To drown, or to rise. Do or die. Andres stuck with his anger. It filled his entire body with a pulsating, ravaging warmth. And so for the next fifty two years he carried the weight of a miserable, angry, pathetic life. What, exactly, was the point of living? Living was hell. And so Andres lived bound by a broken heart, an empty mind, and a shattered spirit.

He went to work. Worked. Did what he was asked. Then he went home. He lost all ambition. And so he was a faithful, reliable worker, but never more than that. He was never promoted, and Andres was fine with that. He made a living. He didn’t need more to live in this hell.

After work came home. He watched his pretend-favorite shows. Changed the channel a few hundred times a night. Ordered pizza a few times a week. Ordered Chinese the others. Sat on the couch as day turned into night, as Friday turned into Monday, as year turned into year after year after year.

He lost touch with friends. They came and went and tried but he never budged. He had lost interest in love. Some had tried but he was just so angry. What was the point? He’d just lose them, too, or they’d run away far before then. And so he never found someone worth sharing his worthless, little life with. And so he never had any children of his own. His childhood dreams of becoming a father never came to be. He never took his son, Zayden, out for ice cream. He never saw his daughter, Annyah, graduate from college. It never happened.

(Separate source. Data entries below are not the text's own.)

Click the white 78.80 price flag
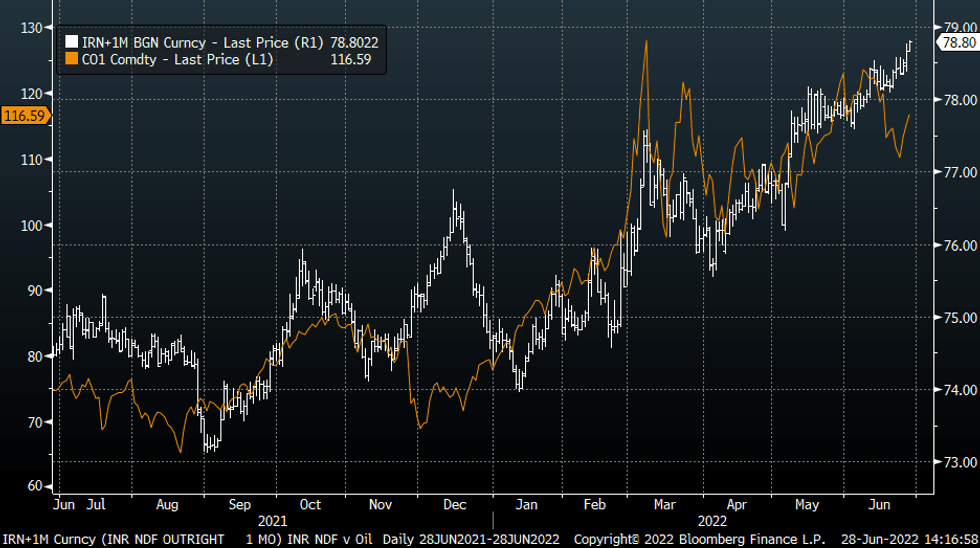This screenshot has height=548, width=980. (x=955, y=42)
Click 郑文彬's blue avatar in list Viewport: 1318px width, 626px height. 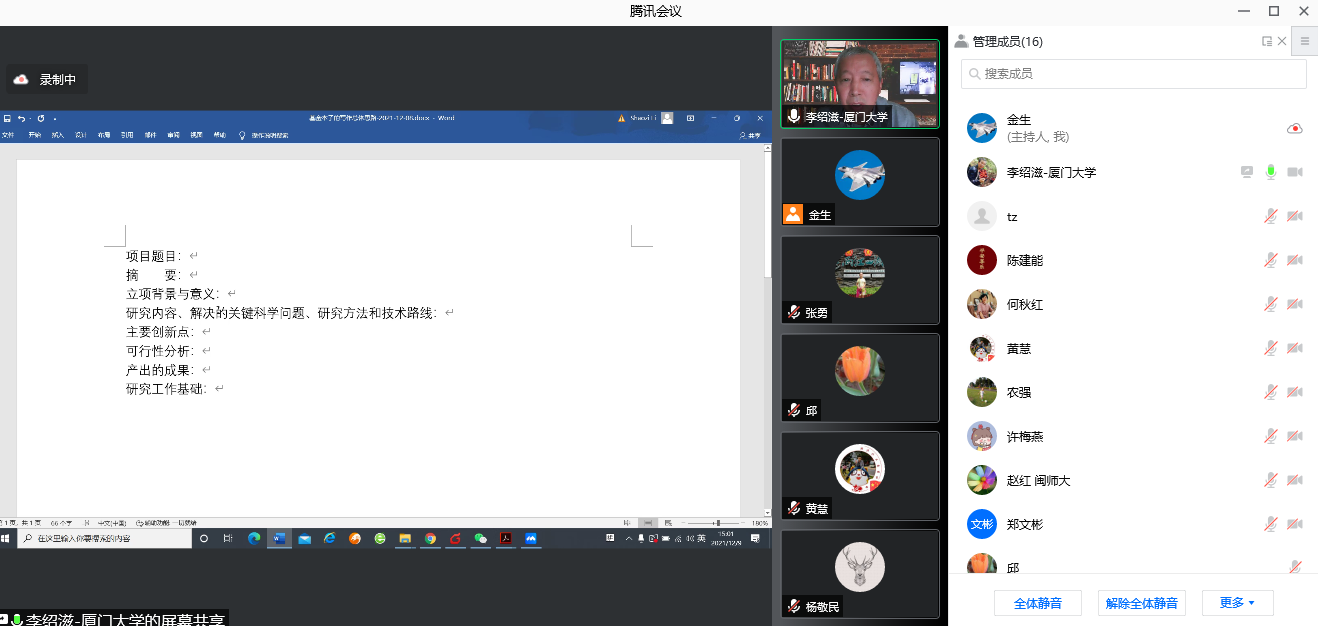(982, 524)
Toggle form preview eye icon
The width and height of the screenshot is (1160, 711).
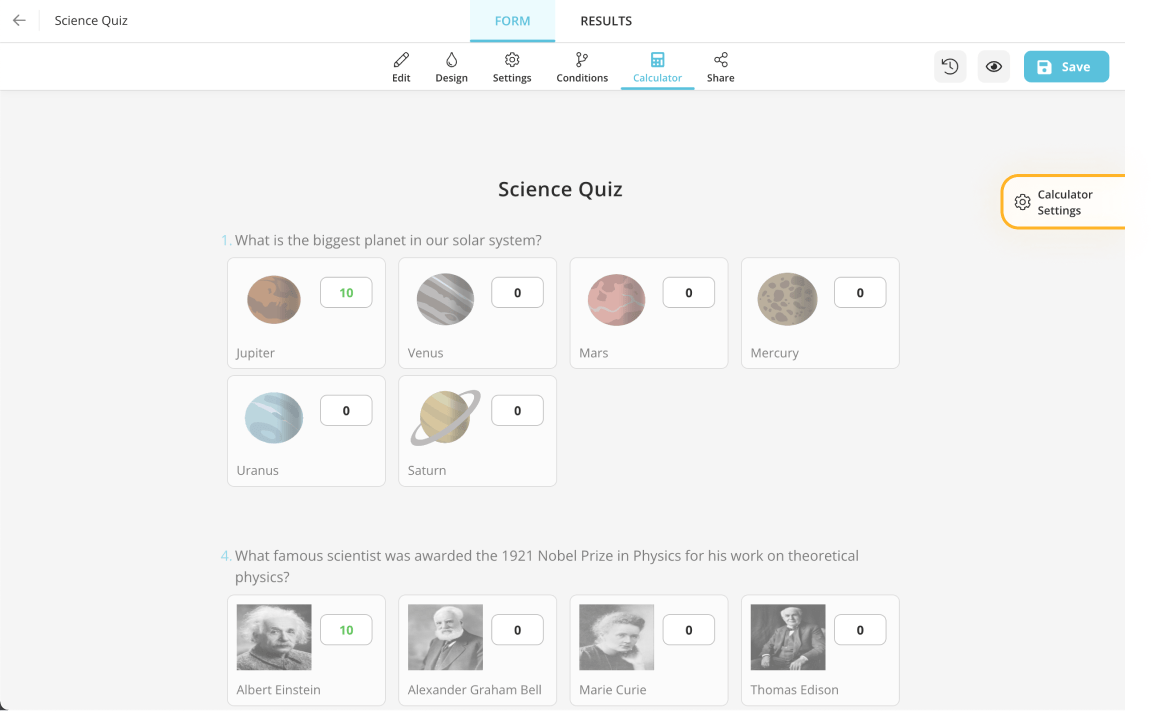point(994,67)
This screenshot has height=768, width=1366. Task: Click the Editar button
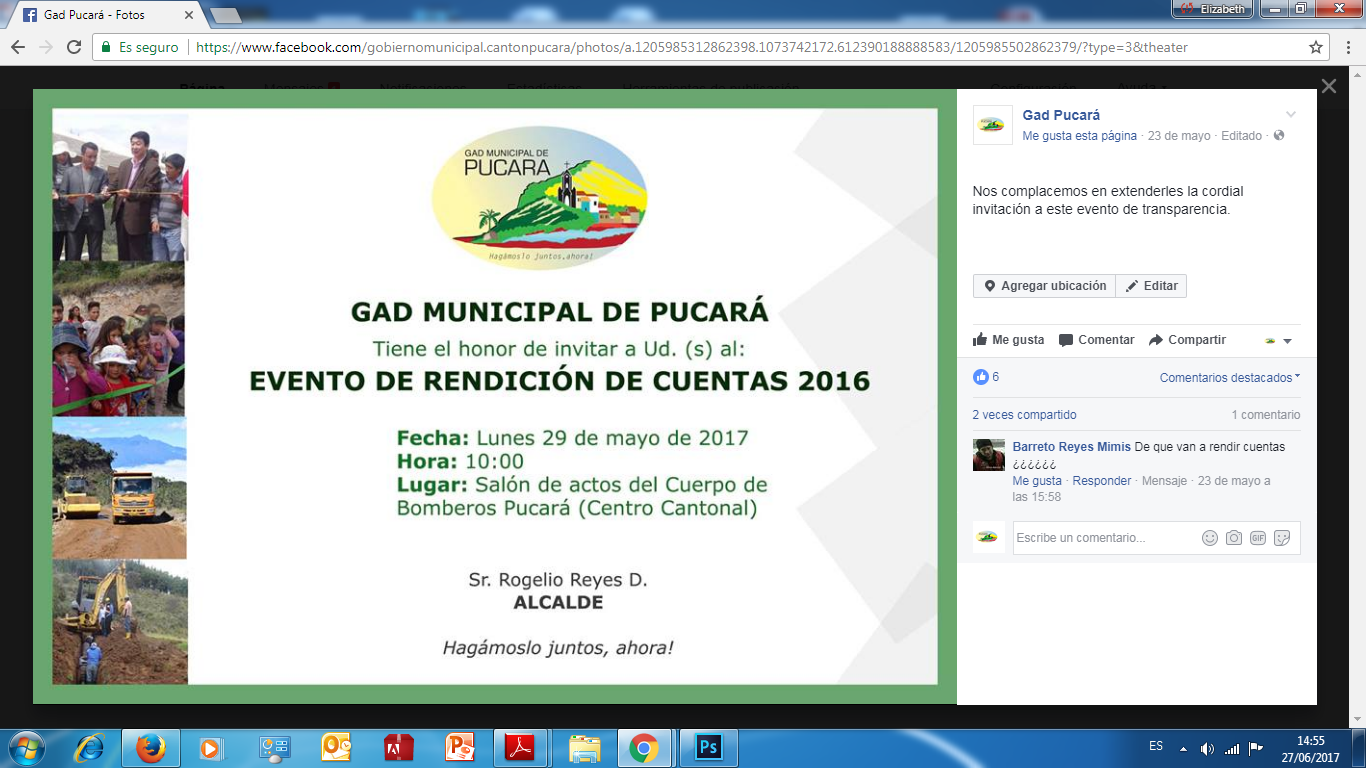pos(1151,286)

Slowly but surely he grew old and sour. His brothers became busy raising their kids in Florida, painting picket fences and attending soccer games. His family spent all their time training for gymnastics at the Olympics. His friends found lovers and moved on. Andres had sank deep into the pit of despair and built a home. A solemn, cold, black home. One car had changed his entire life.

And he let it.

He let it happen.

On the morning of his heart attack, Andres watched as a lonely, young man died on one of his TV shows. He had no friends and no family. It was weeks before someone knew he was dead, once the smell of his rotting flesh penetrated the walls and reached the neighbors. Andres laughed sarcastically. He laughed because the scene made him nervous.

Three hours and six pizza slices later, Andres had a heart attack.

Regret filled him as he stopped breathing, the taste of a lonely life quickly fading away. The warmth of his anger disappeared as he felt the wet, biting hands of death penetrate deep into his soul. He closed his eyes and gave in.


“Good morning, sunshine,” a strange woman in a white coat said. “I’m Doctor Schnierle. You were in a car accident last night. You are going to be okay. Your family is on their way.”

Andres squeezed her hand and smiled as tears rolled down his still bloody, swollen cheeks. He’d get that second chance at life after all.